Настасья девка была справная, пригожая — не первая красавица на деревню, но уж точно не из последних — да и нрав легкий, задорный. Как ни пройдет по улице, с лукошком ли, с коромыслом или цветочным венком на голове — так словно солнышко теплым лучиком по лицам проведет. И пусть некоторые девки ее за чрезмерно высокий рост да косы черные дразнили "шестиной обугленной" — Настасья не обижалась, только улыбалась весело, да и уходила с ребятней в лес, грибы али ягоды собирать или же бралась за вышивку. Тут уж даже злостным насмешницам приходилось язычки усмирять — вышивка у Настасьи выходила столь тонкой и вычурной, что на торжище принимали за эльфийскую работу и платили в два, а то и в три раза большую цену супротив работ соседок. Многие девки на "девишниках" просили Настасью научить рисовать иглой и нитью столь же мудреные узоры, да только без толку все — сразу видно становилось, где мастерство, а где по подсказке да совету вышитое.
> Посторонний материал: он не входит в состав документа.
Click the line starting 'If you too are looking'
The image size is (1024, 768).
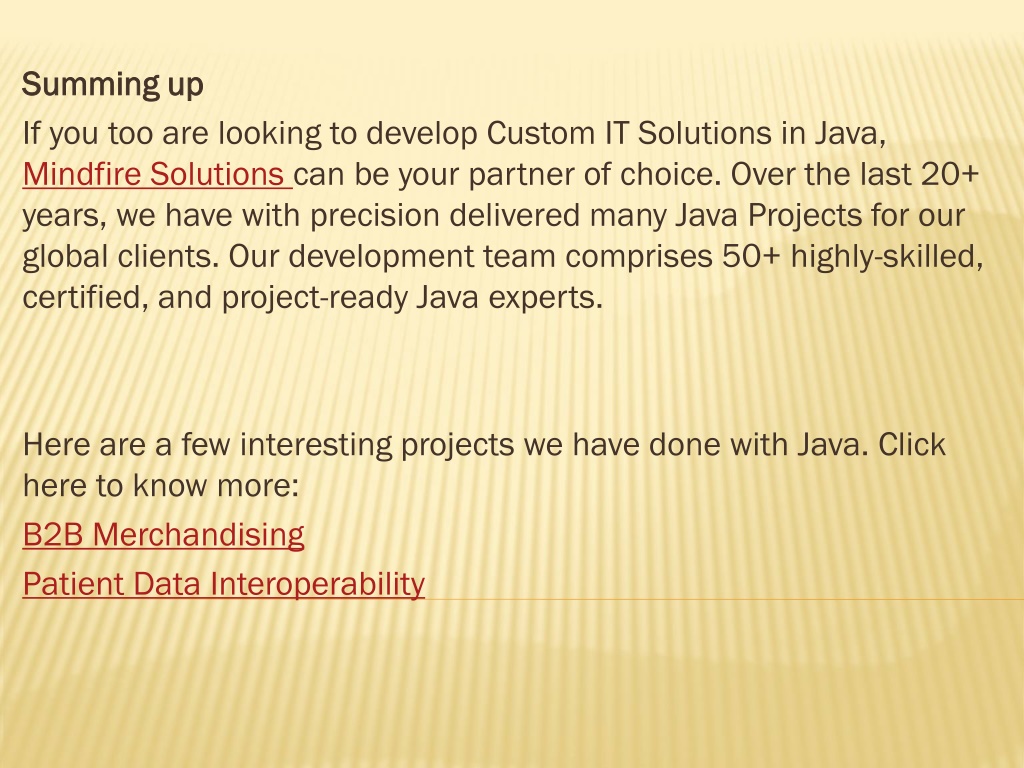(x=455, y=134)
Всем хороша была девка, и умная, и веселая, и работящая, да вот с возрастом не сложилось. Перестарком оказалась, так к двадцати трем годам замуж и не вышла — то матери помогала искусным узором покрывать простые льняные рубахи, превращая те в праздничную одежду, то по дому хозяйничала… Две осени назад, когда слегла мать с лихоманкой, то совсем не до женихов стало, а уж после того, как единственной хозяйкой в доме осталось — и подавно. И каково же было удивление, когда на праздник зимнего солнцестояния в просторную старостину избу, где вовсю шла гульба, заявился Радей в белоснежной рубашке, сплошь расшитой дорогими изумрудно-зелеными шелковыми нитками, да так искусно, что казалось, будто бы на беленом полотне причудливым узором вились лозы никем не виданного цветка. Сразу понятно стало, кто с любовью выполнял каждый стежок, кто не пожалел выменянных на столенградском торжище ниток эльфийского переливчатого шелку для этой рубашки, сделанной для Него, любимого и единственного, всю жизнь ожидаемого.
Не с пустыми руками в тот вечер заявился Радей в старостину избу — поклонившись гостям, преподнес он отцу Настасьи связку лисьих и волчьих мехов, пышных, искристых, а самой невесте — витое серебряное кольцо и полушубок из чернобурой лисы, такой, что когда Радей набросил его зардевшейся девушке на плечи, то восхищенно-завистливо ахнули все девки в просторной горнице, потому как шубку такую не стыдно было и столичной княжне по праздникам носить.